Similarly, the URL at which an OCSP responder can be found is in the Authority Information Access
extension in certificate T.
These URL are indicative only; the verifier can use any CRL or OCSP response it could obtain, regardless of its provenance, provided that all the signatures are verified. Since CRL and OCSP responses have a non-negligible lifetime, it makes sense to cache and reuse them. OCSP stapling is a way for a SSL server to obtain OCSP responses for his own certificate, and provide them to the client, under the assumption that the client may need them.
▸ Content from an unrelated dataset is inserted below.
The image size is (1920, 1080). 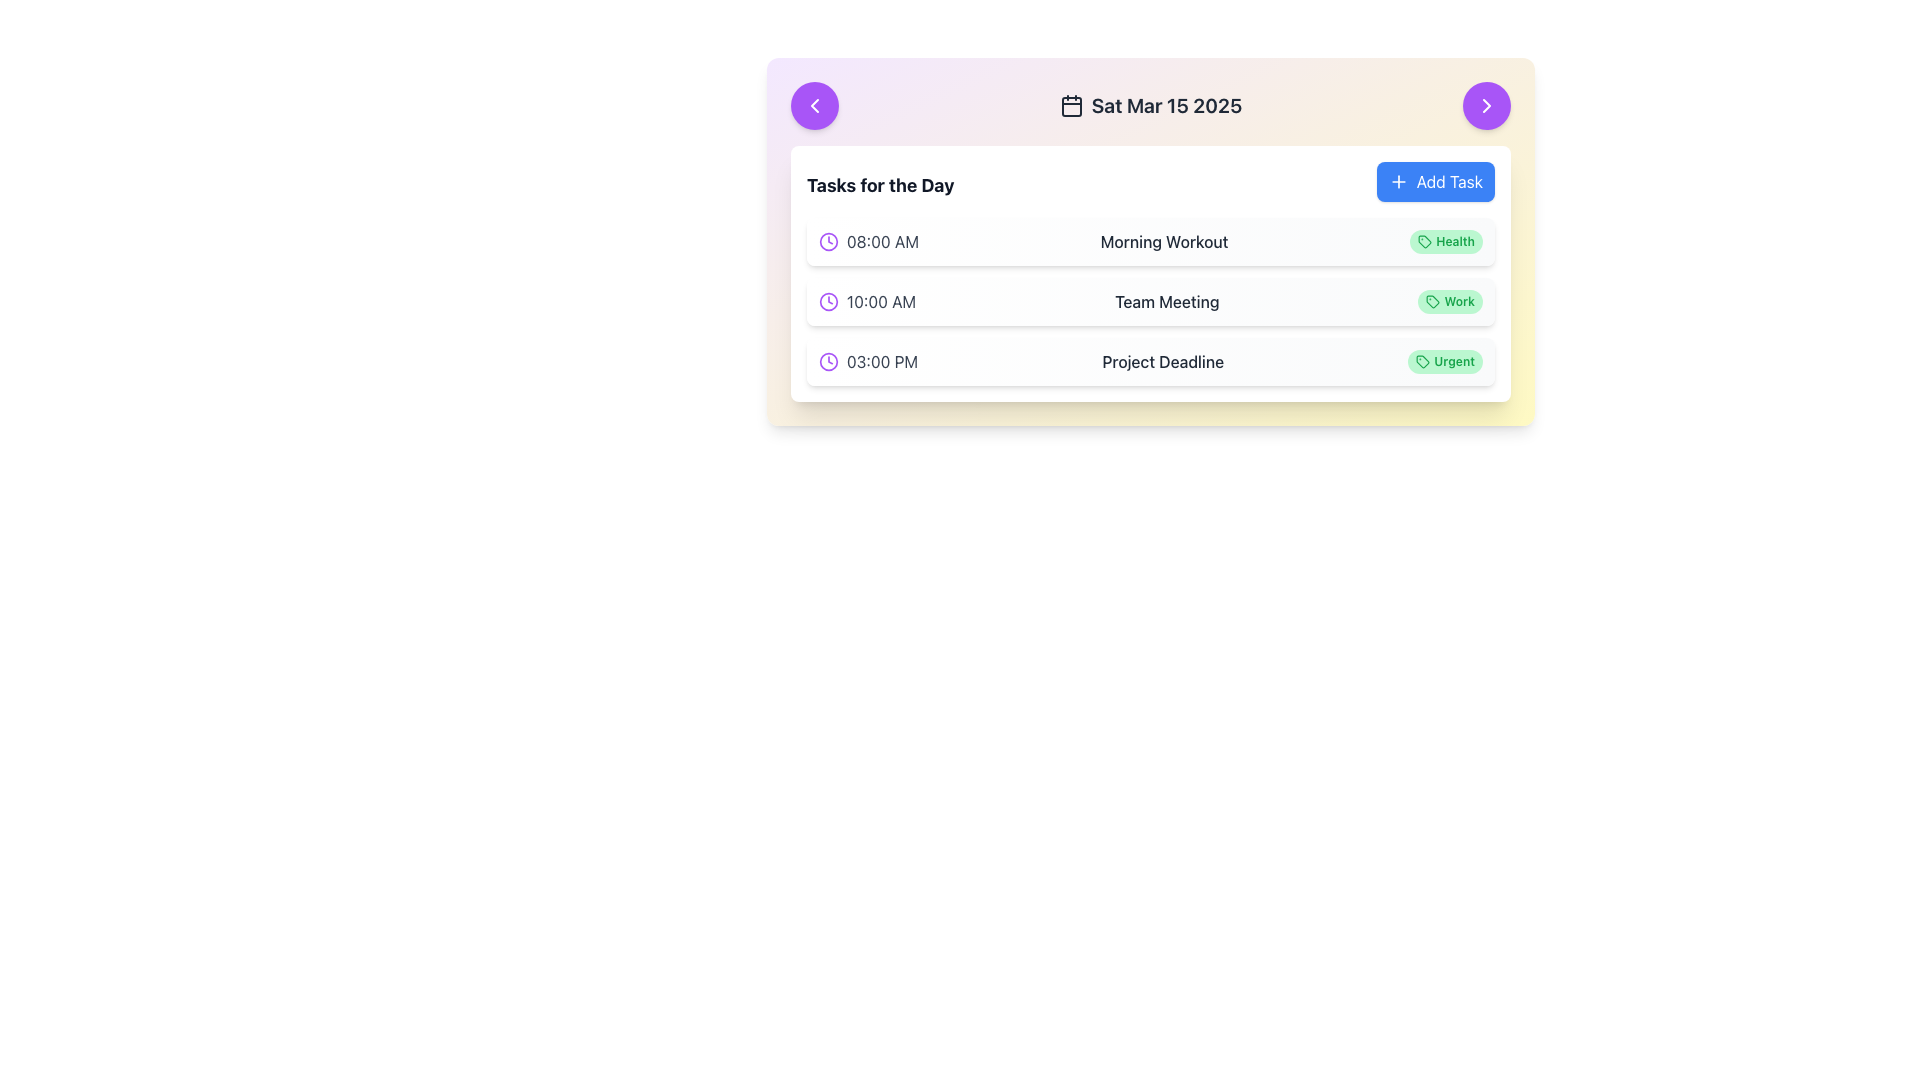 I want to click on the second item in the list of tasks, representing a scheduled team meeting, so click(x=1151, y=301).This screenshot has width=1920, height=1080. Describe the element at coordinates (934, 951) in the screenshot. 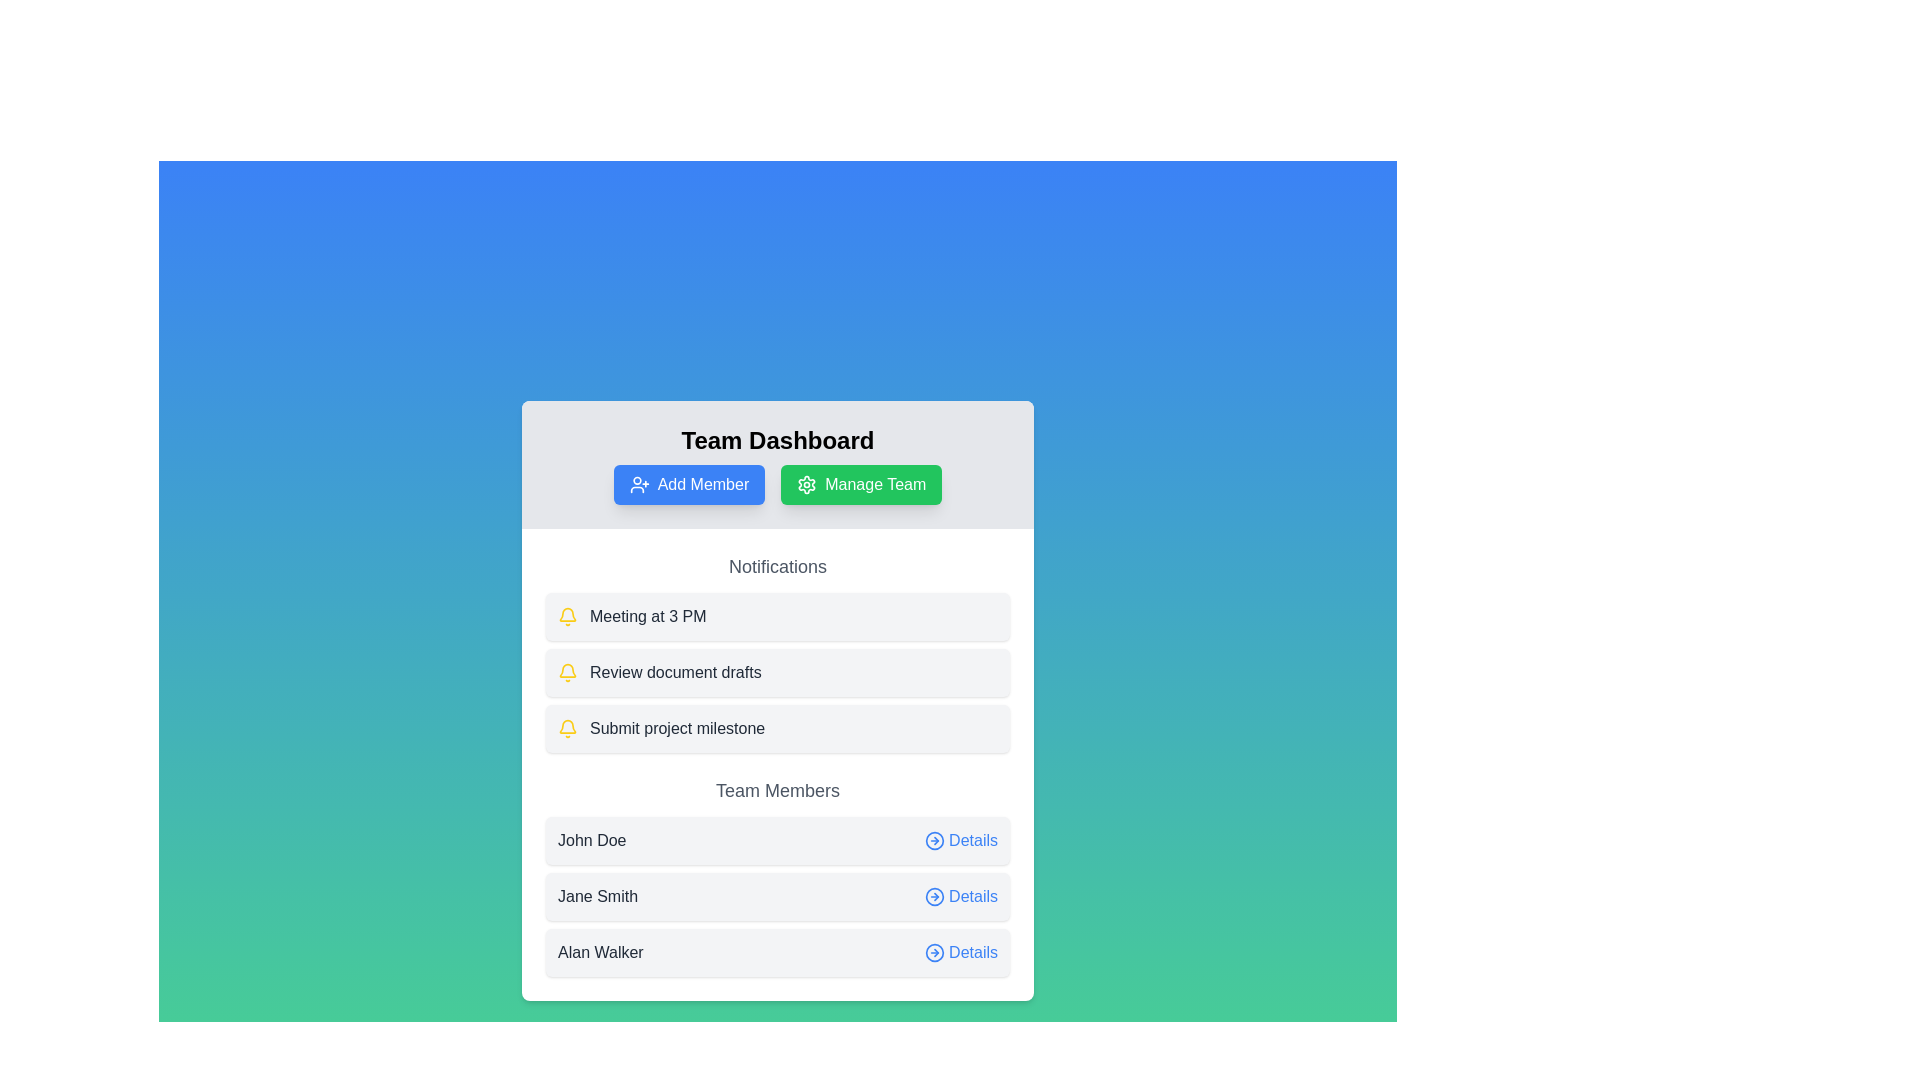

I see `the right-pointing arrow icon within a circle, located to the right of the 'Alan Walker' member row in the 'Team Members' section of the dashboard` at that location.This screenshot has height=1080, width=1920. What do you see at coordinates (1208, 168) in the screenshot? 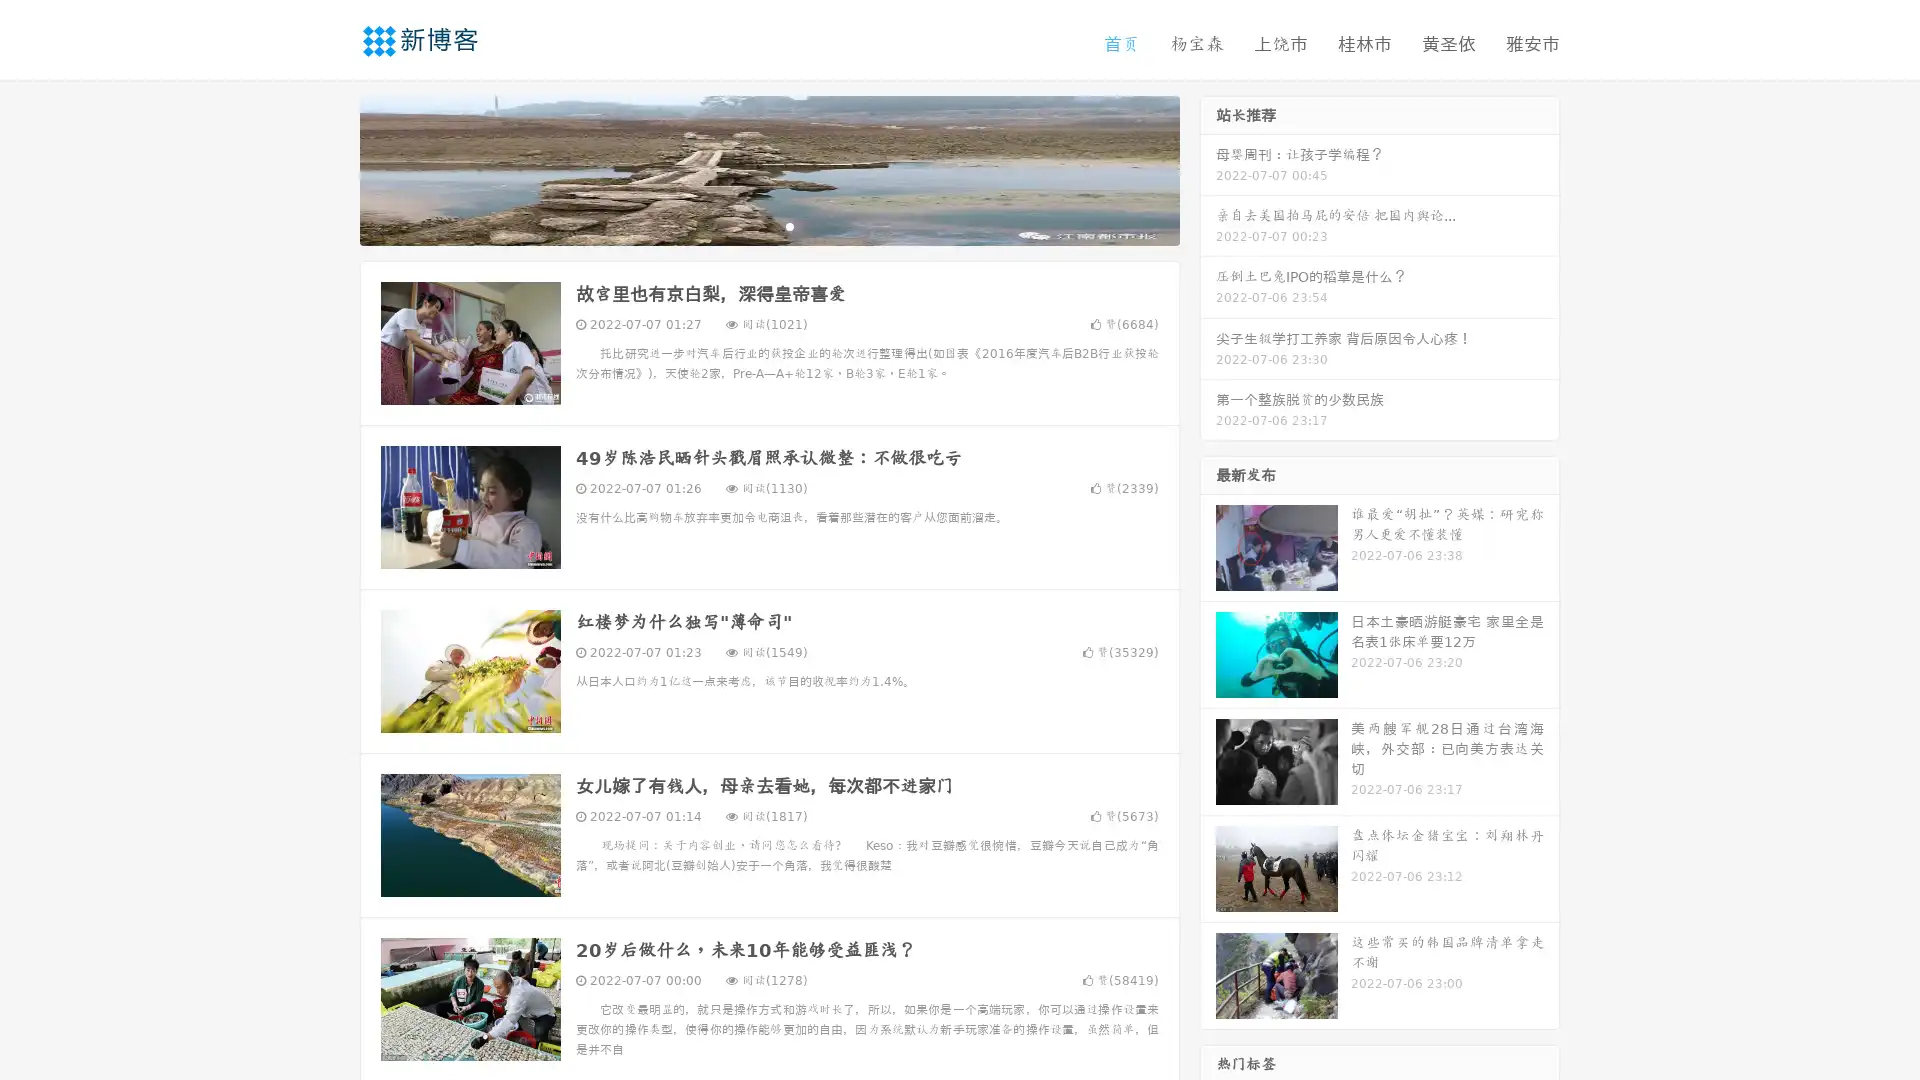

This makes the whole process more efficient: the client does not have to open extra connections to get the OCSP responses itself, and the same OCSP response can be sent by the server to all clients within a given time frame. One way to see it is that the SSL server acts as a Web proxy for the purpose of downloading OCSP responses.
OCSP stapling is entirely up to the SSL server; the contents of the certificates and OCSP responses is unaffected. The CA or the OCSP responder need not be aware that stapling occurs at all.
"Removing" the OCSP stapling flag from the handshake would break the Finished
messages at the end of the handshake, so this is not feasible for the attacker, unless this would allow him to break the whole handshake before the end. However, it does not: the lack of OCSP stapling does not mean that the client will not ascertain revocation status; it just means that the client will be on his own, and will have to obtain the CRL or OCSP responses by itself.
The unfortunate thing about OCSP stapling is that it is not yet widely supported. The idea is sound, though. Its security implications is that, with stapling, a SSL server has a powerful argument to convince the Web browser to actually do its job and not skip revocation status checks altogether, like many Web browsers are unfortunately prone to do (things change in that matter, but slowly).
Note: CRL / OCSP response lifetime usually ranges from a few minutes to a few days. The dates are verified with regards to the client notion of time; clients with out-of-date clocks can run into trouble.